Why does my soft-limited constraint vibrate?

Soft limits act like a spring: stiffness pushes the body back, damping reduces oscillation. With high stiffness and low damping, the body overshoots, snaps back, overshoots, repeat. Lower stiffness or raise damping until oscillation dies out within a frame or two.

How many solver iterations do I need?

For most ragdolls, Position Solver Iterations 8 and Velocity Solver 2 work. For chains of constraints (rope, cape), bump Position to 16 or higher. Cost scales linearly per iteration.

Should I use hard or soft limits?

Hard limits are more stable but feel rigid. Soft limits feel more natural but require tuning. For ragdolls, soft for joints that should bounce slightly (ankles, wrists), hard for joints that should never break (spine).

Fix: Unreal Physics Constraint Soft Limit Jitter

Quick answer: Lower the constraint’s Stiffness, raise its Damping. Bump Position Solver Iterations on the bodies (8–16). Hard limits eliminate jitter at the cost of feel; reserve soft for joints that should bounce.

Ragdoll arm dangles at full extension. Limb wobbles continuously like an overcaffeinated metronome. Soft limit constraint is acting like an underdamped spring — it overshoots, springs back, overshoots, forever.

The Symptom

Physics-driven joints (ragdoll, swinging chain, cloth-like rope) vibrate at their angular limits. Vibration may be subtle or violent depending on stiffness/damping ratio.

What Causes This

Soft constraint limits are a spring: when angle exceeds the limit, a restoring force = stiffness * overshoot pushes back, opposed by damping * angular_velocity. Underdamped springs oscillate. The PhysX solver runs in discrete time steps; each step the joint may overshoot before the damping catches up.

The Fix

Step 1: Tune stiffness/damping. Inspector on the PhysicsConstraint:

Angular Limits:
  Swing 1 Limit:        Limited, 45°
  Swing 2 Limit:        Limited, 45°
  Twist Limit:          Limited, 30°

  Soft Constraint:      true
  Stiffness:            100     // reduce if jittery
  Damping:              10      // raise to ~1/10 of stiffness for critical damping

Critical damping ratio = 2 * sqrt(stiffness * mass). For mass = 1, damping = 2 * sqrt(stiffness) gives critical damping (no oscillation, fastest settle).
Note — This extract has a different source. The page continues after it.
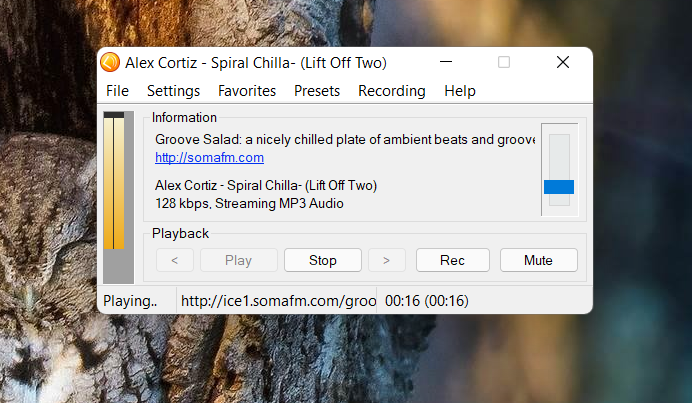Minimize the radio player window
This screenshot has width=692, height=403.
click(446, 62)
Step 2: Solver iterations. On the bodies, in their physics asset properties:

Position Solver Iteration Count: 8
Velocity Solver Iteration Count: 2

For ragdolls with many constrained bones, raise Position to 12 or 16. Cost: more CPU per body. Worth it for visible joints.
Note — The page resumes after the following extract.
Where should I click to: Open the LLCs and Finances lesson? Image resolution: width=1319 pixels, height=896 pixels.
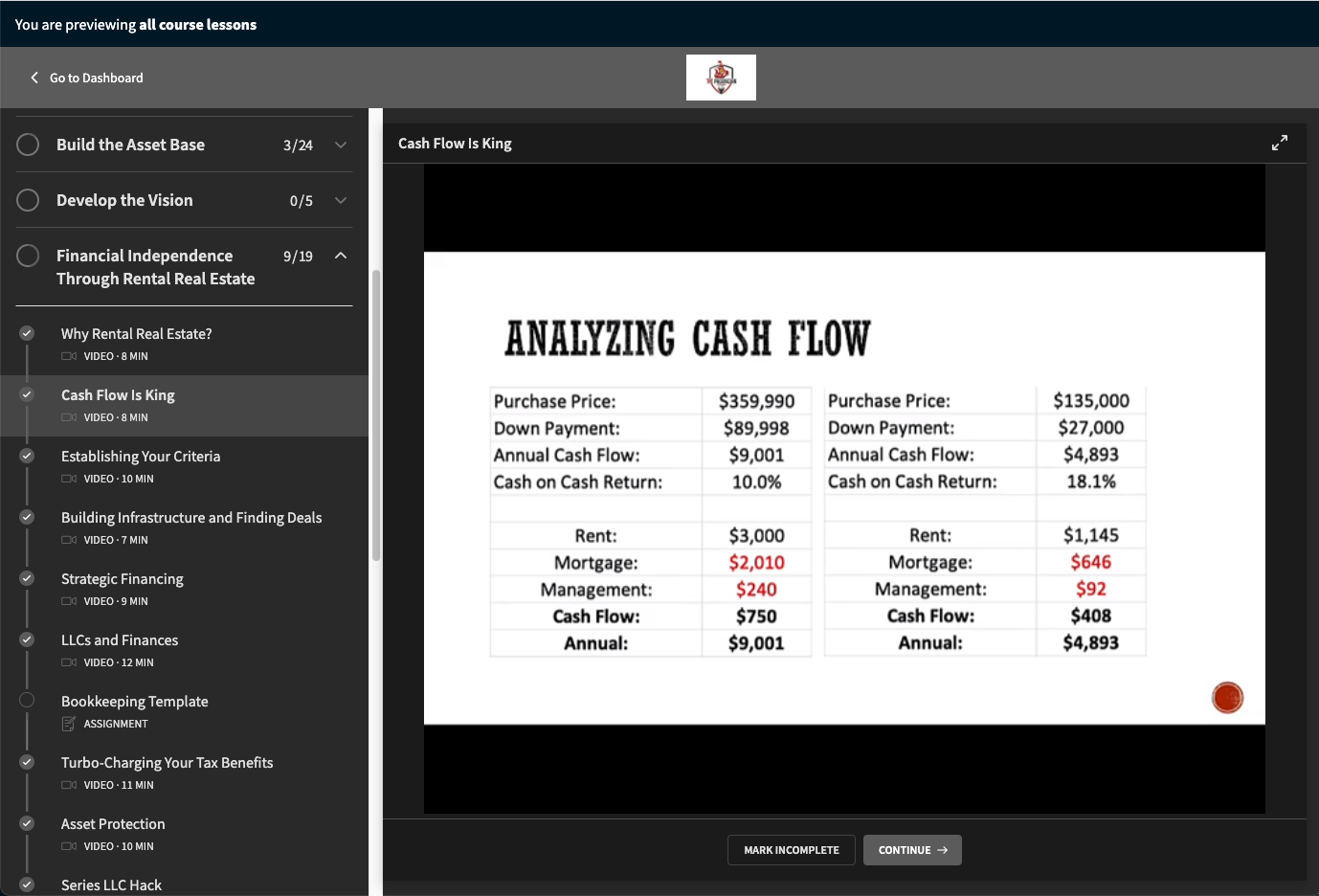pyautogui.click(x=120, y=640)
Step 3: Hard limits where jitter is intolerable. Disable Soft Constraint on critical joints. Hard limits clamp the angle exactly with no spring — rigid but stable.

Substep Tuning

Project Settings → Physics → Substepping. Enable, set Max Substep Delta Time = 1/120, Max Substeps = 6. Physics solves at higher rate; jitter from large timesteps disappears.

Verifying

Drop a ragdoll. Watch limb extremities at rest. With well-tuned constraints: settles in <1 second. With bad tuning: visible vibration that doesn’t damp.

“Lower stiffness, raise damping. More solver iterations. Hard limits where it must be perfect.”

Related Issues

For Physics Asset bone constraints, see physics asset. For collision channels, see collision channels.

Damping. Iterations. Substeps. Joints settle.